Take each line of the data that contains the string "click" and copy it.

▸ Excerpted data:
[Start of section]

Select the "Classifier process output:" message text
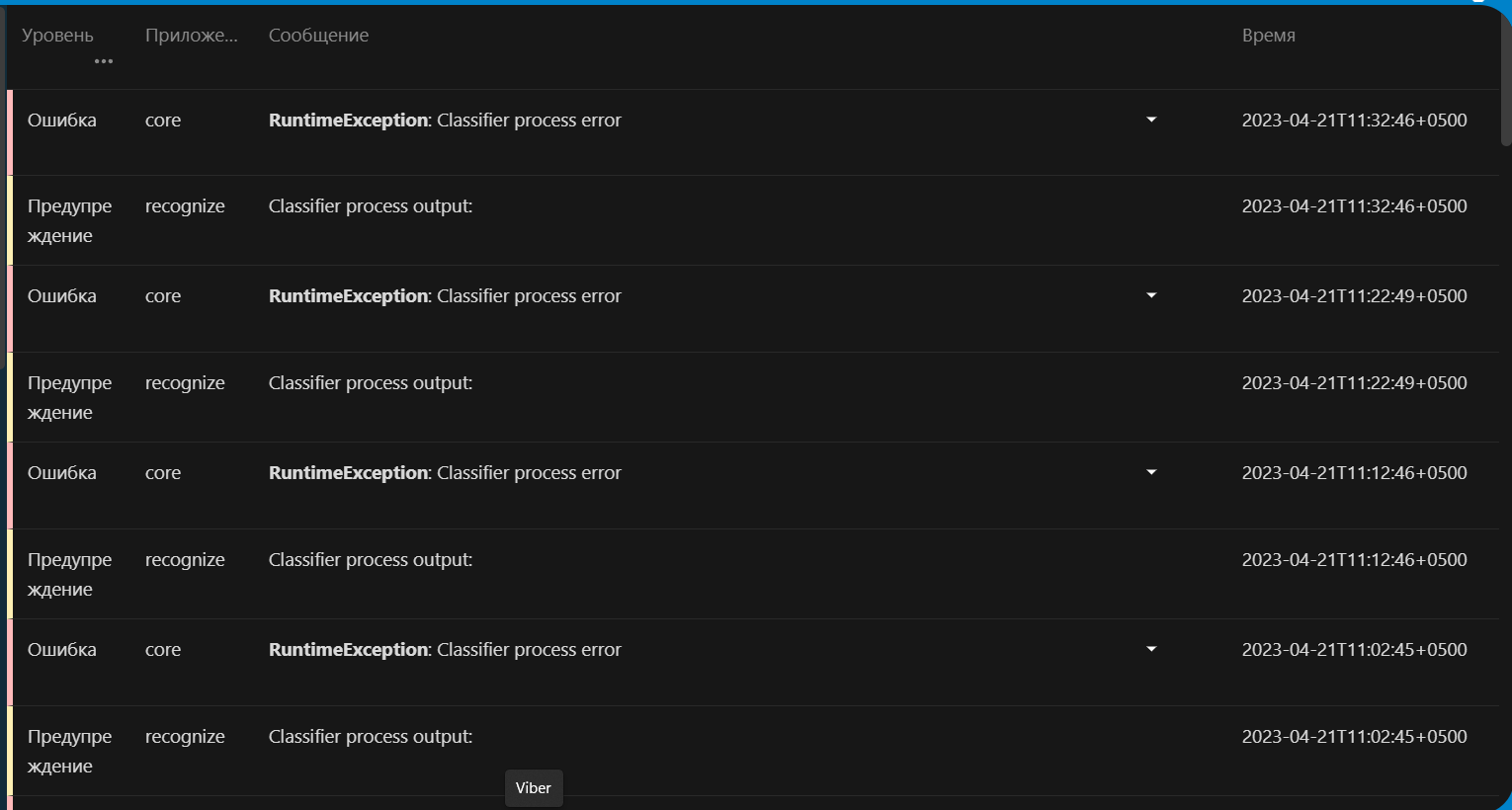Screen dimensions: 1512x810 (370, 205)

[End of section]
[Start of section]

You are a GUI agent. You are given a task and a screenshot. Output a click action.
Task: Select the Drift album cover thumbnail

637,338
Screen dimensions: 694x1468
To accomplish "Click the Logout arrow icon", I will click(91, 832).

[End of section]
[Start of section]

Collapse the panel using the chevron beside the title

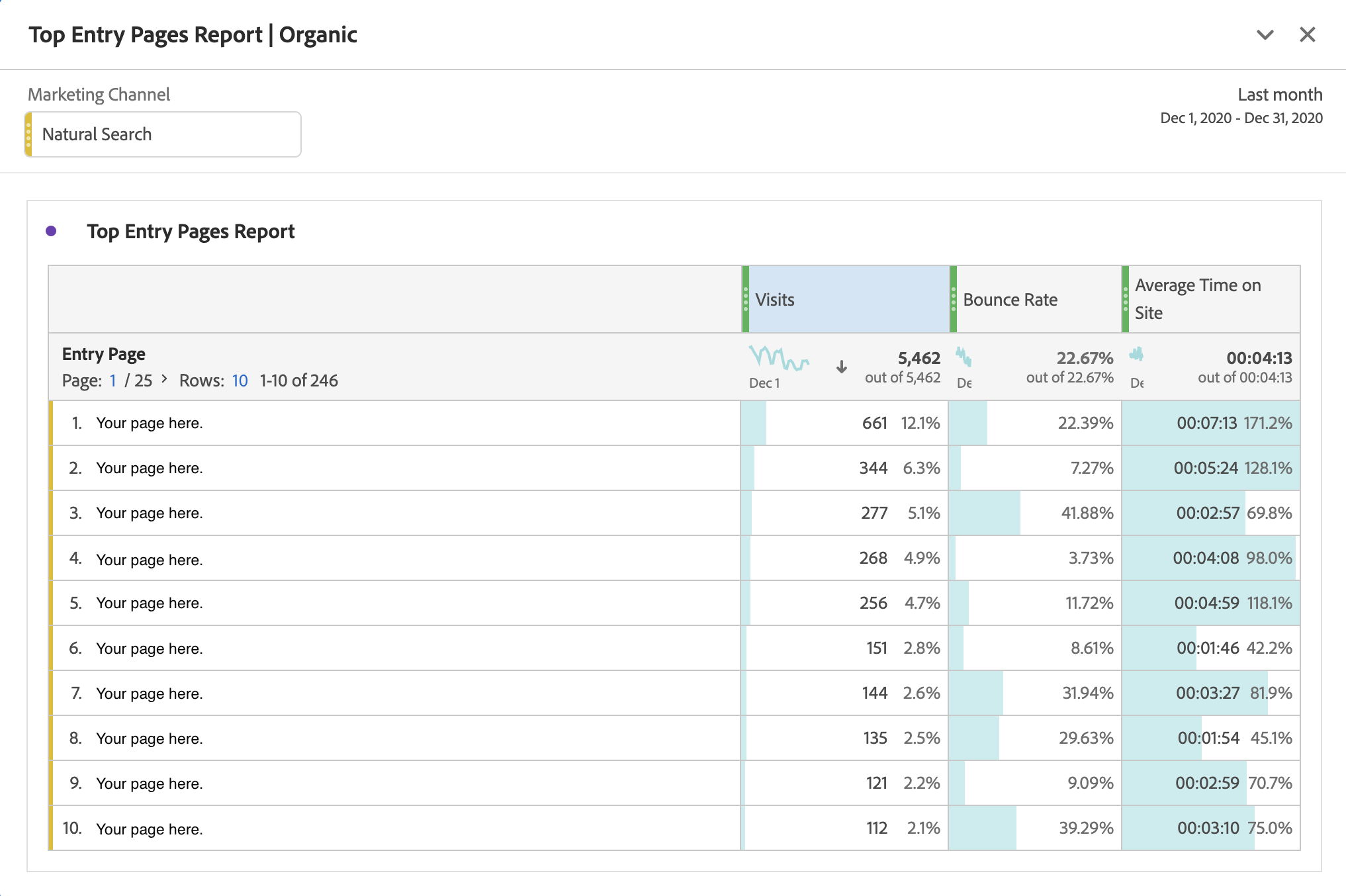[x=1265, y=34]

[End of section]

▸ Task response:
You are a GUI agent. You are given a task and a screenshot. Output a click action.
To accomplish "Click the Logout arrow icon", I will click(91, 832).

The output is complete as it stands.